No, it will not take you 500 hours to finish Dying Light 2, but it begs the question of why advertise the number anyway?

Dying Light 2 is probably a pretty long game. Over the weekend, developer Techland wanted to emphasize how long it could be by proclaiming that it would take around 500 hours to do everything in the game. This was, of course, not meant as a counter for the main campaign in the game, it was an approximate amount of time for how long it would take completionists to see every single thing the game had to offer. The developers followed it up by stating that the main game wouldn’t take 500 hours, but probably still under 100, which is still a lot of hours. All this kicked off a discourse, but it kicked off a discourse about the wrong thing.

Today, the Twitter account clarified that the game doesn’t actually take 500 hours. Techland stated that 20 hours is the likely time for finishing the game, 80 hours to do all the side quests, and 500 for doing everything including hearing every line of dialogue. Considering the branching paths, that probably means multiple playthroughs of the game.

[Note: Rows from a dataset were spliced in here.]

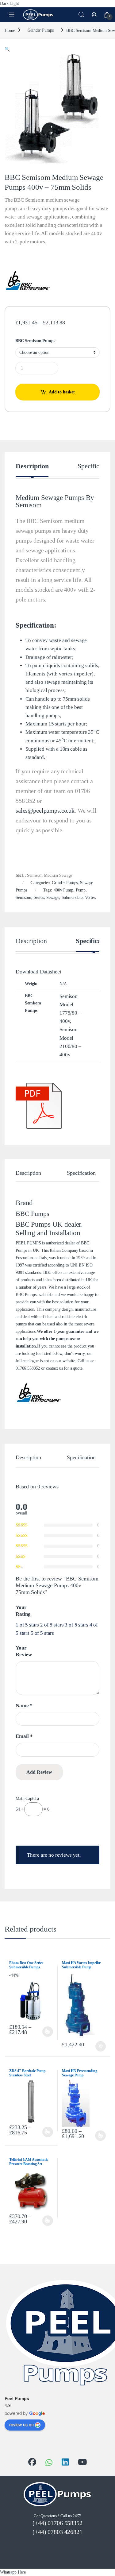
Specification (95, 466)
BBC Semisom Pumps (35, 340)
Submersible (72, 897)
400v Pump (63, 890)
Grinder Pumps (40, 30)
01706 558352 (28, 1368)
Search (81, 14)
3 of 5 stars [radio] (76, 1625)
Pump (81, 890)
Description (32, 466)
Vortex (90, 897)
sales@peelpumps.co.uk (45, 810)
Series (39, 897)
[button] (7, 49)
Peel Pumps (17, 2398)
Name (24, 1705)
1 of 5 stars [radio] (27, 1625)
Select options (47, 2031)
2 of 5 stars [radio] (51, 1625)
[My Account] (94, 14)
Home (10, 30)
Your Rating (23, 1610)
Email (24, 1736)
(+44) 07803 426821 (57, 2531)
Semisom (23, 897)
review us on (21, 2424)
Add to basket (62, 392)
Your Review (24, 1651)
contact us (54, 1368)
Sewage (52, 897)
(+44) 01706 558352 (57, 2523)
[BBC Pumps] (28, 282)
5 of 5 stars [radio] (42, 1633)
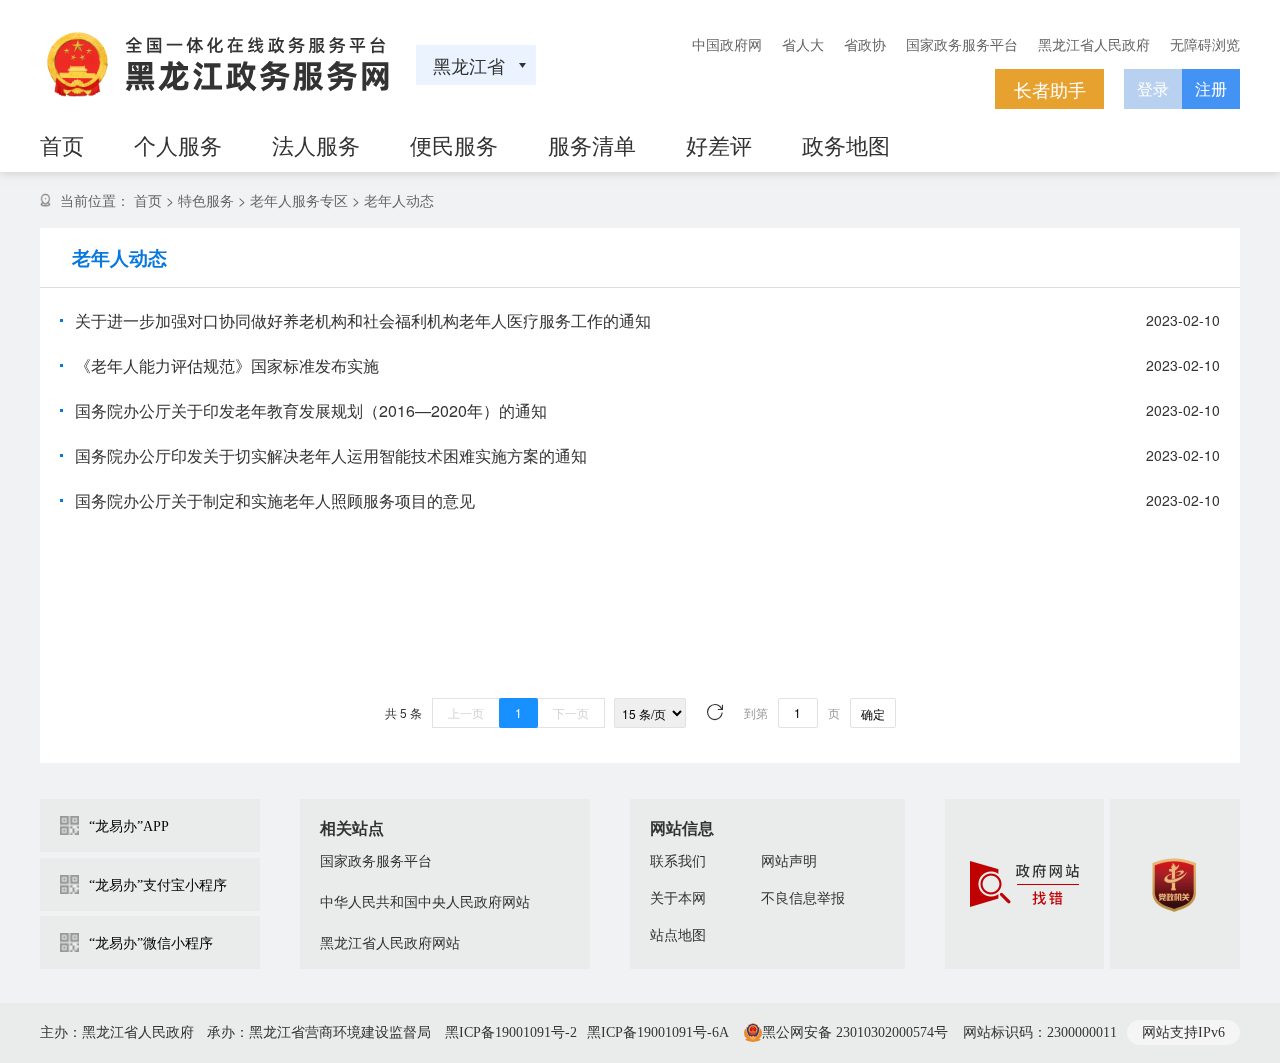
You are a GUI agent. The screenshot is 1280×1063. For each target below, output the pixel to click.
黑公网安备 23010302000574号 (855, 1032)
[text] (798, 713)
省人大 (803, 44)
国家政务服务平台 (962, 44)
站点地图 (678, 935)
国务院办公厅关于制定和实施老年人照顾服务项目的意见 (275, 500)
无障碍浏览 (1205, 44)
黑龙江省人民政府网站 (390, 943)
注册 (1211, 88)
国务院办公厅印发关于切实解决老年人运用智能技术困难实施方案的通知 (331, 455)
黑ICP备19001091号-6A (658, 1032)
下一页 (571, 712)
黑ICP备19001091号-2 (511, 1032)
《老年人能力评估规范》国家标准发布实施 (227, 365)
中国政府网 (727, 44)
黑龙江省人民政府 (1094, 44)
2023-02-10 (1183, 320)
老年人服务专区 (299, 200)
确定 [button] (873, 713)
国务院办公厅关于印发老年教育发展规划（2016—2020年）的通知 (311, 410)
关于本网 (678, 898)
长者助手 (1050, 89)
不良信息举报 (803, 898)
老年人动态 (399, 200)
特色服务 (206, 200)
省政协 (865, 44)
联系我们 (678, 861)
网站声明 (789, 861)
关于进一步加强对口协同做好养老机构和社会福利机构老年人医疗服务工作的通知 (363, 320)
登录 (1153, 88)
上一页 (466, 712)
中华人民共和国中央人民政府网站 (425, 902)
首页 (148, 200)
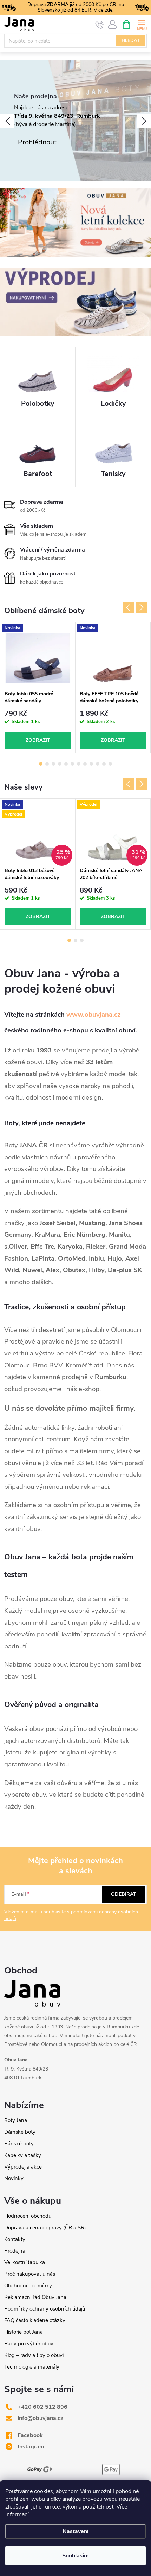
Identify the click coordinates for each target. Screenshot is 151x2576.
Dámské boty (19, 2132)
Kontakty (14, 2239)
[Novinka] (38, 658)
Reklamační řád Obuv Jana (35, 2297)
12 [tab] (110, 764)
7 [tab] (78, 764)
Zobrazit (38, 740)
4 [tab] (59, 764)
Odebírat (123, 1894)
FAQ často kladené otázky (34, 2320)
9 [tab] (91, 764)
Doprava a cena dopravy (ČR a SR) (45, 2227)
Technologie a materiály (31, 2366)
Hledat (131, 41)
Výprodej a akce (23, 2166)
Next (141, 607)
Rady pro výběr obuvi (29, 2343)
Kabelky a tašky (22, 2155)
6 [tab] (72, 764)
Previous (128, 607)
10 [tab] (97, 764)
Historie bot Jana (23, 2332)
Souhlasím (75, 2555)
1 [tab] (40, 764)
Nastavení (75, 2531)
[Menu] (141, 24)
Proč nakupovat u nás (29, 2274)
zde (108, 10)
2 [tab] (47, 764)
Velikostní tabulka (24, 2262)
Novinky (14, 2178)
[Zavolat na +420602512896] (99, 24)
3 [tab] (53, 764)
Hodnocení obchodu (27, 2216)
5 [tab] (66, 764)
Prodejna (14, 2250)
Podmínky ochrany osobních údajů (44, 2308)
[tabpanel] (38, 687)
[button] (7, 121)
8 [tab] (85, 764)
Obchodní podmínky (28, 2285)
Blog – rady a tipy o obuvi (34, 2355)
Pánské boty (19, 2143)
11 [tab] (104, 764)
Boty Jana (15, 2120)
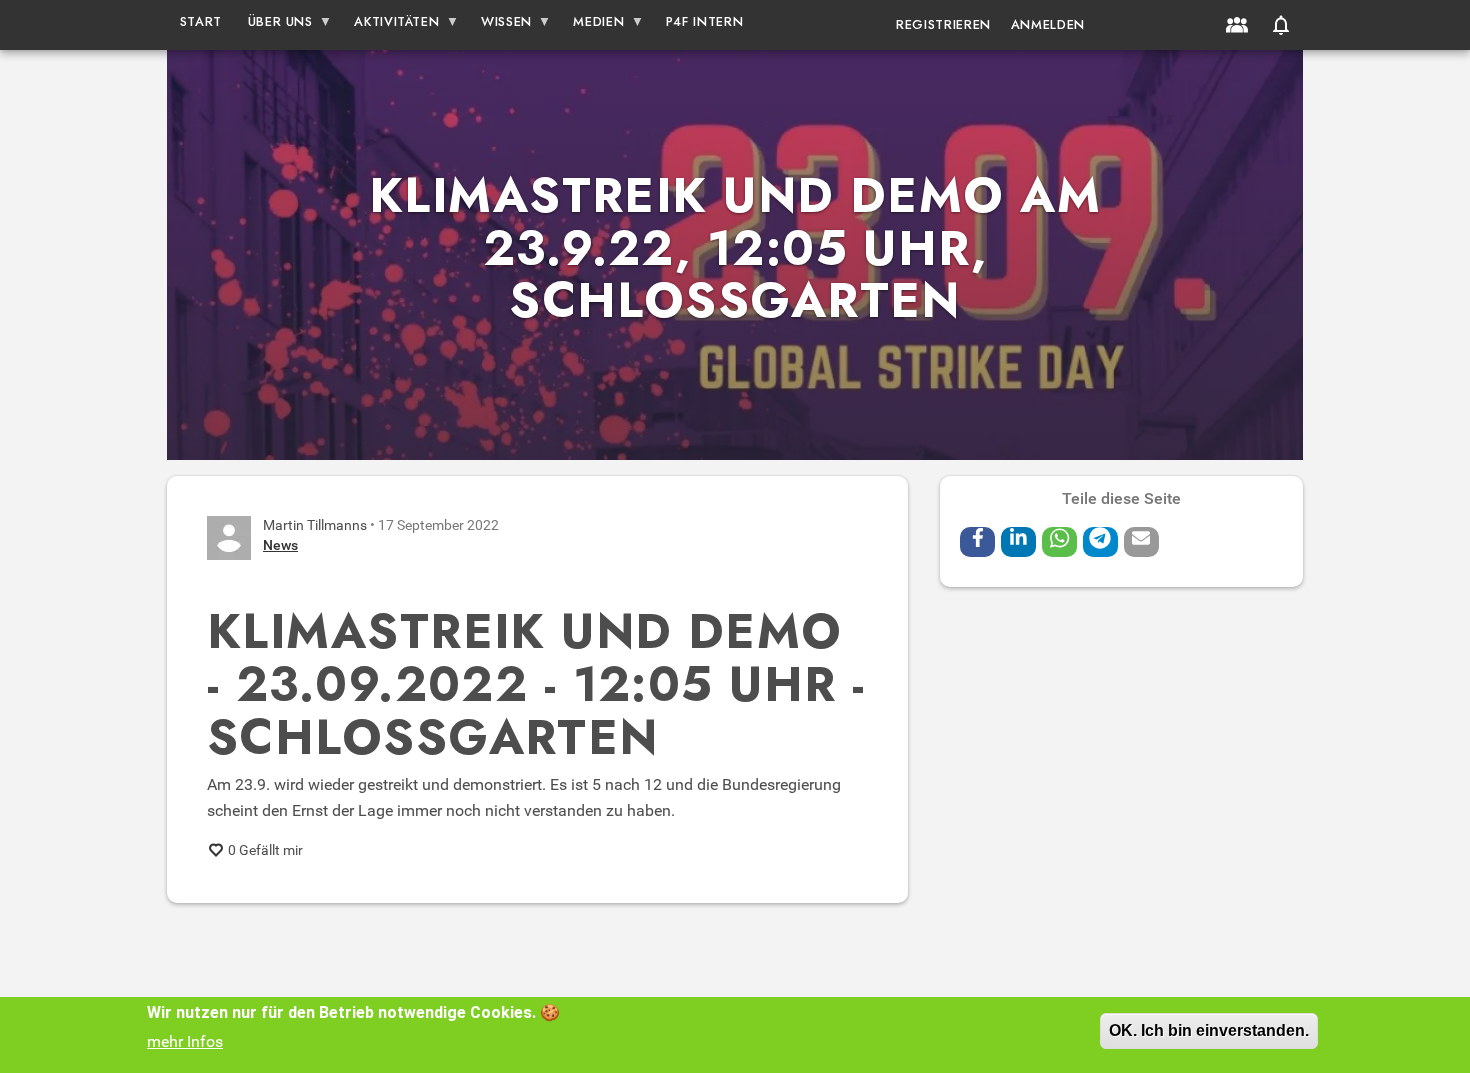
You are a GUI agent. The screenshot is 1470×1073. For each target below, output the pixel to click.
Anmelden (1048, 24)
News (280, 545)
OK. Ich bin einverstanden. (1209, 1030)
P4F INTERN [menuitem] (704, 21)
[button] (1281, 25)
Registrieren (943, 24)
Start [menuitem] (201, 21)
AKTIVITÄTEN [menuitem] (391, 25)
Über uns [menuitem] (274, 25)
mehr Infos (185, 1041)
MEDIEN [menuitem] (593, 25)
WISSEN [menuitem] (500, 25)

Which, yeah! That makes a lot of sense. I doubt most people who saw that original tweet thought, oh, this game is the size of Final Fantasy XIV and every expansion or literally my entire Game Pass backlog crammed into one executable or five Persona 5 Royal playthroughs. What was odd, and what continues to be odd, is that that 500 hour number presents this advertising case that a longer game time is a more valuable product and I’m still left kind of wondering if that’s true.

For the first time since we switched to discs, games are more expensive on the sticker than they have been since. For $70, people expect a game to keep them busy for a long time, but does advertising an hour count really accomplish that? I think this kind of advertising exemplifies a schism between people who play 2-3 games a year and people who buy a new game every 3-4 weeks.

For the former, hearing that an anticipated title has the Skyrim-like quality of just lasting for-fucking-ever sounds great. Everyone I talked to that is more involved in the gaming sphere hears that and just gets completely exhausted. More than a few people responded to the Dying Light 2 tweet saying they were on the fence and have now fallen off after hearing how long it takes, which indicates that advertising the hour count loses people as effectively as it gains others.

I also imagine the age line matters here a bit. I’m older and have a job and a partner, “500 gaming hours” is a three-word horror story to me. But when I was 20? And actively avoiding doing college homework? That sounds fun as hell. Even if I didn’t play all 500 hours, it was always sitting there and waiting for me if I wanted it.

Either way, my actual advice to developers is to stay away from flexing your hour count. As Techland just learned, trying to tout a bigger number isn’t always better, and it’s very hard to un-ring a bell.